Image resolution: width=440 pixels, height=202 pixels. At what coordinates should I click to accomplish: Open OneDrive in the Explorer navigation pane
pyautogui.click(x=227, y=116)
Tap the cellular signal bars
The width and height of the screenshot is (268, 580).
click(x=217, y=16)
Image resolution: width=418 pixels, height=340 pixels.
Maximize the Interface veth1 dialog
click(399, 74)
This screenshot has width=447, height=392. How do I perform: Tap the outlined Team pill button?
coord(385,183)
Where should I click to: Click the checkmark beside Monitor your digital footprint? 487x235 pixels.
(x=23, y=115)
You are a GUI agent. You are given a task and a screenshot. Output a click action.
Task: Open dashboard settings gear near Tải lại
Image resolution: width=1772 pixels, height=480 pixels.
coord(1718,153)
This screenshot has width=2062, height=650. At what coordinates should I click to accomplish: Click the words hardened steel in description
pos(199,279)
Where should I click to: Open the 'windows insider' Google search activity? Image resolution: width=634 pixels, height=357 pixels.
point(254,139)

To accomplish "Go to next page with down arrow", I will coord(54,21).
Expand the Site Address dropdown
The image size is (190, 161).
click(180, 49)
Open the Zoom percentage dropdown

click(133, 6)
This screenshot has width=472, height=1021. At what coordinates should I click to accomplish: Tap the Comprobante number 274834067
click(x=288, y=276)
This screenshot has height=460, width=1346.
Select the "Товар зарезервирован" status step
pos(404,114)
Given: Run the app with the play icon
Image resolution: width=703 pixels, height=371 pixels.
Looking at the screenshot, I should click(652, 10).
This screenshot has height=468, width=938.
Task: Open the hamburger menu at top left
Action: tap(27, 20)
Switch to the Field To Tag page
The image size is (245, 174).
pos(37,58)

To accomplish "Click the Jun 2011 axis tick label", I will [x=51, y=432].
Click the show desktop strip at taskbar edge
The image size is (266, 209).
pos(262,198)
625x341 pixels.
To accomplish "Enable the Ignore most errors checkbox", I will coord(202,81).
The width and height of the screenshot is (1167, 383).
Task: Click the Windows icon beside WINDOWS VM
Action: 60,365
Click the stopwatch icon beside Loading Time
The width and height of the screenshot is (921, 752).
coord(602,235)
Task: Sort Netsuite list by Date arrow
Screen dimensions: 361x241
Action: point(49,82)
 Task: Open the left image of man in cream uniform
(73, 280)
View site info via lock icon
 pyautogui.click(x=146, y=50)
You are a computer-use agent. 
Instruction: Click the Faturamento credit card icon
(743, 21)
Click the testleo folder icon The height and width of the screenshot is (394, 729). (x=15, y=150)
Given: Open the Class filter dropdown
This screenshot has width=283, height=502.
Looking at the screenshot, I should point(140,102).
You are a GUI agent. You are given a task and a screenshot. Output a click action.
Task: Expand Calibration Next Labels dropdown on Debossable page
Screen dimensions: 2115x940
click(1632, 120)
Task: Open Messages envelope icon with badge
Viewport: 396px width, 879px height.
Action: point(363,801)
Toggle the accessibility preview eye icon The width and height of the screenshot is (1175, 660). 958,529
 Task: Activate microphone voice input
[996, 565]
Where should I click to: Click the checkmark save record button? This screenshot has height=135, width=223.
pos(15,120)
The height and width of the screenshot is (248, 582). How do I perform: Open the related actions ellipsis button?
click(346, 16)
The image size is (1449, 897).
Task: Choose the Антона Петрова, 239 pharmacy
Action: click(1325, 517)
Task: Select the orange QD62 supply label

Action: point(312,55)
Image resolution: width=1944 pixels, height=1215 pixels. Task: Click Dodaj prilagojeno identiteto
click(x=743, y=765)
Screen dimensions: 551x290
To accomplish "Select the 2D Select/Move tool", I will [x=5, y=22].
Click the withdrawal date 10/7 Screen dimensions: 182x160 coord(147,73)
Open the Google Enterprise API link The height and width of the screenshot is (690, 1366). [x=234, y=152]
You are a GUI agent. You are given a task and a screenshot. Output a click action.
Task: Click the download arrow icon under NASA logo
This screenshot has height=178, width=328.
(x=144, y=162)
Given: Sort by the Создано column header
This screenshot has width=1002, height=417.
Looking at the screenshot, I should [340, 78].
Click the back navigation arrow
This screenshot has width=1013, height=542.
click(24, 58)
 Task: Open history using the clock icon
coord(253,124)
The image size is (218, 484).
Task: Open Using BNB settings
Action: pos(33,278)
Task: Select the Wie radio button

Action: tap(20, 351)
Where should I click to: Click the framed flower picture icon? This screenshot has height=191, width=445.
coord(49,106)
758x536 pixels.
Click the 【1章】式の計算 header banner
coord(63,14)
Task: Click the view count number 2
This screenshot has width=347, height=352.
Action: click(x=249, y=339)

- _YOUR GOAL_:
What is needed is a word-for-word copy of the material above.

- _ANSWER TO THIS PROBLEM_:
Image resolution: width=440 pixels, height=202 pixels. At what coordinates should I click to accomplish: Open OneDrive in the Explorer navigation pane
pyautogui.click(x=227, y=116)
Tap the cellular signal bars
The width and height of the screenshot is (268, 580).
click(x=217, y=16)
Image resolution: width=418 pixels, height=340 pixels.
Maximize the Interface veth1 dialog
click(399, 74)
This screenshot has width=447, height=392. How do I perform: Tap the outlined Team pill button?
coord(385,183)
Where should I click to: Click the checkmark beside Monitor your digital footprint? 487x235 pixels.
(x=23, y=115)
You are a GUI agent. You are given a task and a screenshot. Output a click action.
Task: Open dashboard settings gear near Tải lại
Image resolution: width=1772 pixels, height=480 pixels.
coord(1718,153)
This screenshot has width=2062, height=650. At what coordinates should I click to accomplish: Click the words hardened steel in description
pos(199,279)
Where should I click to: Open the 'windows insider' Google search activity? Image resolution: width=634 pixels, height=357 pixels.
point(254,139)

To accomplish "Go to next page with down arrow", I will coord(54,21).
Expand the Site Address dropdown
The image size is (190, 161).
click(180, 49)
Open the Zoom percentage dropdown

click(133, 6)
This screenshot has width=472, height=1021. At what coordinates should I click to accomplish: Tap the Comprobante number 274834067
click(x=288, y=276)
This screenshot has height=460, width=1346.
Select the "Товар зарезервирован" status step
pos(404,114)
Given: Run the app with the play icon
Image resolution: width=703 pixels, height=371 pixels.
Looking at the screenshot, I should click(652, 10).
This screenshot has height=468, width=938.
Task: Open the hamburger menu at top left
Action: tap(27, 20)
Switch to the Field To Tag page
The image size is (245, 174).
pos(37,58)

To accomplish "Click the Jun 2011 axis tick label", I will [x=51, y=432].
Click the show desktop strip at taskbar edge
The image size is (266, 209).
pos(262,198)
625x341 pixels.
To accomplish "Enable the Ignore most errors checkbox", I will coord(202,81).
The width and height of the screenshot is (1167, 383).
Task: Click the Windows icon beside WINDOWS VM
Action: 60,365
Click the stopwatch icon beside Loading Time
The width and height of the screenshot is (921, 752).
coord(602,235)
Task: Sort Netsuite list by Date arrow
Screen dimensions: 361x241
Action: point(49,82)
 Task: Open the left image of man in cream uniform
(73, 280)
View site info via lock icon
 pyautogui.click(x=146, y=50)
You are a computer-use agent. 
Instruction: Click the Faturamento credit card icon
(743, 21)
Click the testleo folder icon The height and width of the screenshot is (394, 729). (x=15, y=150)
Given: Open the Class filter dropdown
This screenshot has width=283, height=502.
Looking at the screenshot, I should point(140,102).
You are a GUI agent. You are given a task and a screenshot. Output a click action.
Task: Expand Calibration Next Labels dropdown on Debossable page
Screen dimensions: 2115x940
click(1632, 120)
Task: Open Messages envelope icon with badge
Viewport: 396px width, 879px height.
Action: point(363,801)
Toggle the accessibility preview eye icon The width and height of the screenshot is (1175, 660). 958,529
 Task: Activate microphone voice input
[996, 565]
Where should I click to: Click the checkmark save record button? This screenshot has height=135, width=223.
pos(15,120)
The height and width of the screenshot is (248, 582). How do I perform: Open the related actions ellipsis button?
click(346, 16)
The image size is (1449, 897).
Task: Choose the Антона Петрова, 239 pharmacy
Action: click(1325, 517)
Task: Select the orange QD62 supply label

Action: point(312,55)
Image resolution: width=1944 pixels, height=1215 pixels. Task: Click Dodaj prilagojeno identiteto
click(x=743, y=765)
Screen dimensions: 551x290
To accomplish "Select the 2D Select/Move tool", I will [x=5, y=22].
Click the withdrawal date 10/7 Screen dimensions: 182x160 coord(147,73)
Open the Google Enterprise API link The height and width of the screenshot is (690, 1366). [x=234, y=152]
You are a GUI agent. You are given a task and a screenshot. Output a click action.
Task: Click the download arrow icon under NASA logo
This screenshot has height=178, width=328.
(x=144, y=162)
Given: Sort by the Создано column header
This screenshot has width=1002, height=417.
Looking at the screenshot, I should [340, 78].
Click the back navigation arrow
This screenshot has width=1013, height=542.
click(24, 58)
 Task: Open history using the clock icon
coord(253,124)
The image size is (218, 484).
Task: Open Using BNB settings
Action: pos(33,278)
Task: Select the Wie radio button

Action: tap(20, 351)
Where should I click to: Click the framed flower picture icon? This screenshot has height=191, width=445.
coord(49,106)
758x536 pixels.
Click the 【1章】式の計算 header banner
coord(63,14)
Task: Click the view count number 2
This screenshot has width=347, height=352.
Action: click(x=249, y=339)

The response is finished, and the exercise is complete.